***** Record set *****

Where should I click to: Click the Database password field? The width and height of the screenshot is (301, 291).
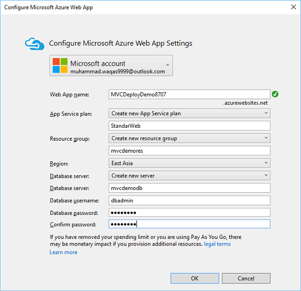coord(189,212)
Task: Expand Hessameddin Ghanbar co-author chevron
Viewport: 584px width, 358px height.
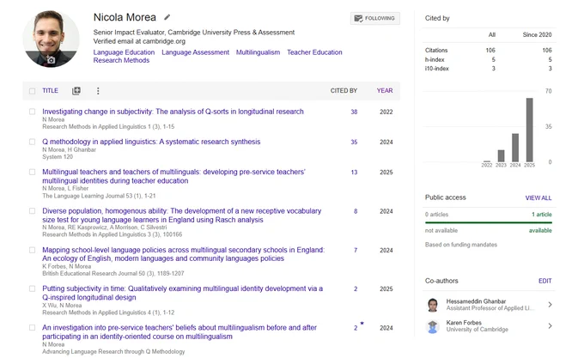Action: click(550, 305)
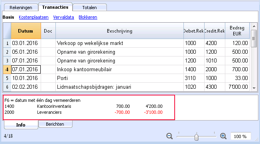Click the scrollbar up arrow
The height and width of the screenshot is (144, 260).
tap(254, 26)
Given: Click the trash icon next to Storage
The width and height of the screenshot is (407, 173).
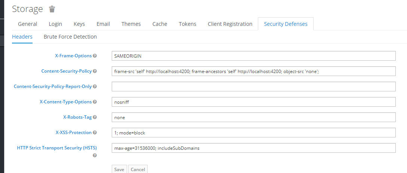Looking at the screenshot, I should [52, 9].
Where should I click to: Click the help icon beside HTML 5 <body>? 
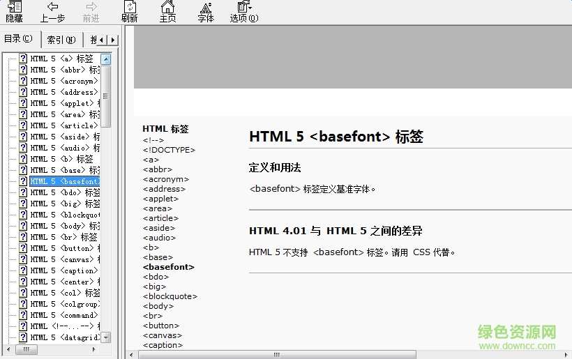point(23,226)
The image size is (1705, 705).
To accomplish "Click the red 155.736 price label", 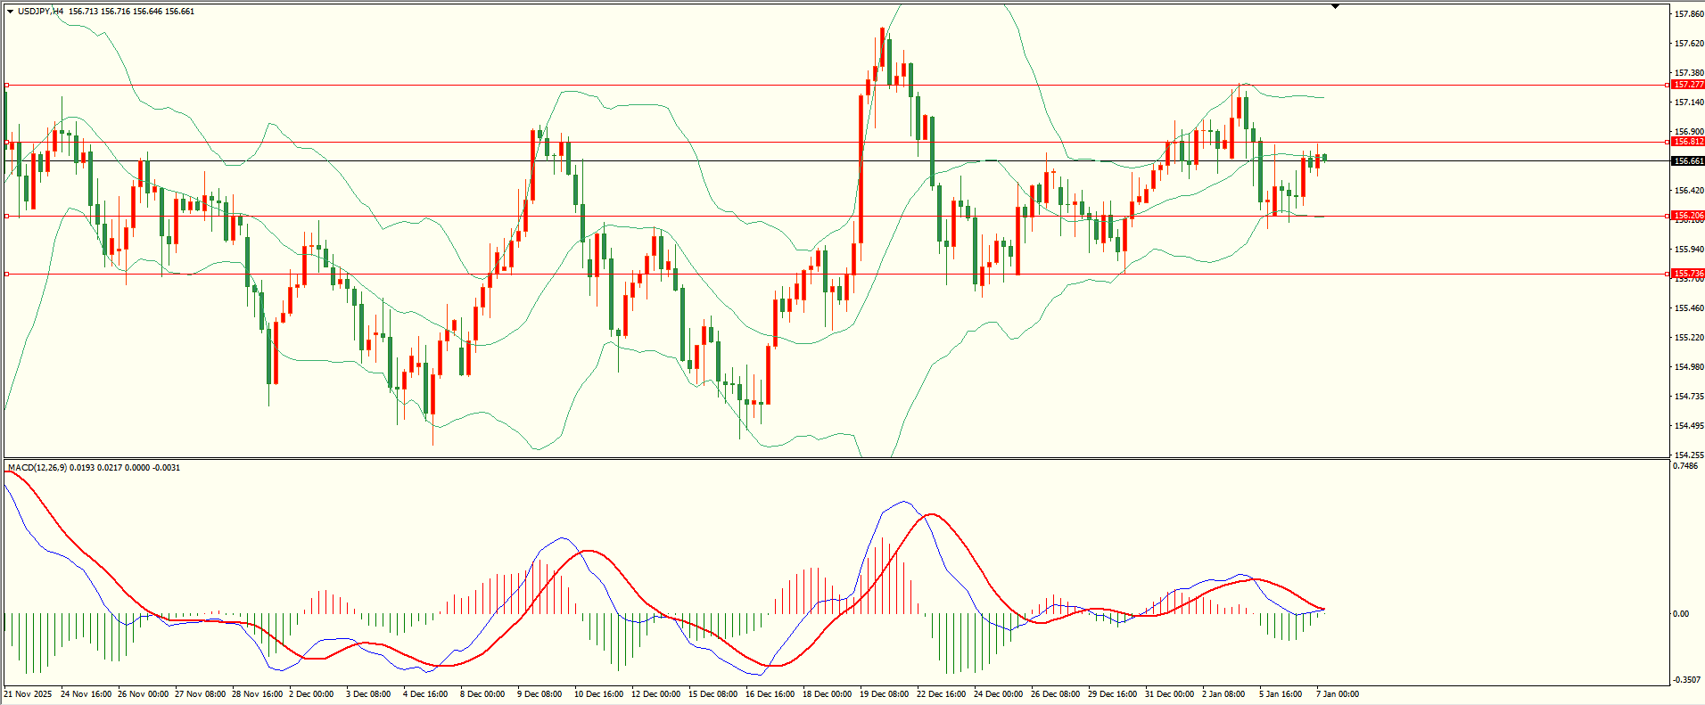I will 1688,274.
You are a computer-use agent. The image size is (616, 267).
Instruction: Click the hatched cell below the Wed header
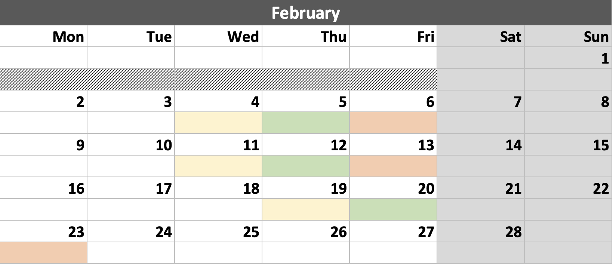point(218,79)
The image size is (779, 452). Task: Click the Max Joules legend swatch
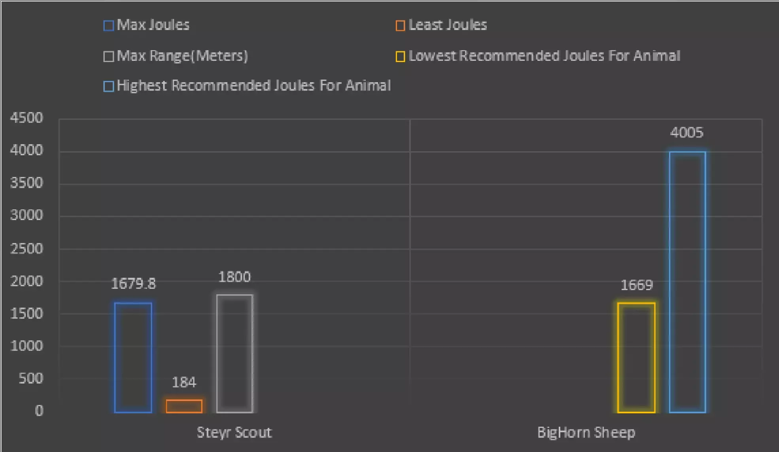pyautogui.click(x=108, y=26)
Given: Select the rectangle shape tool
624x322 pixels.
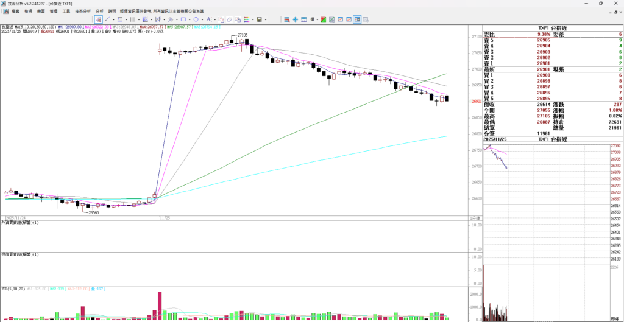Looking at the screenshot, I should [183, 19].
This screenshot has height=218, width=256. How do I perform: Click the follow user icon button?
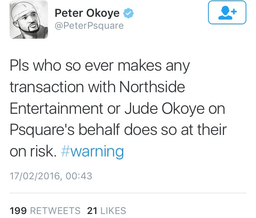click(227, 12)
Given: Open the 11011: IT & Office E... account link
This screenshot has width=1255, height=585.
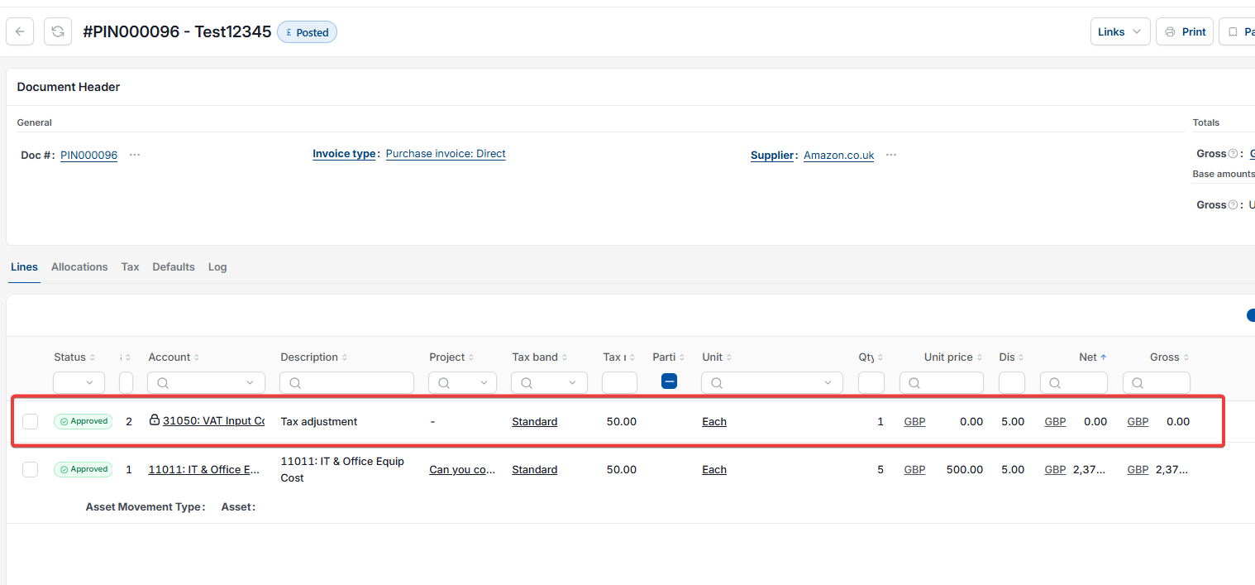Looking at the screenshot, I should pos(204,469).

*****

In the entries above, find lines with "Given" and copy each.

> **Response area**:
Given: Click the trash icon next to Storage
Given: Select the rectangle shape tool
Given: Open the 11011: IT & Office E... account link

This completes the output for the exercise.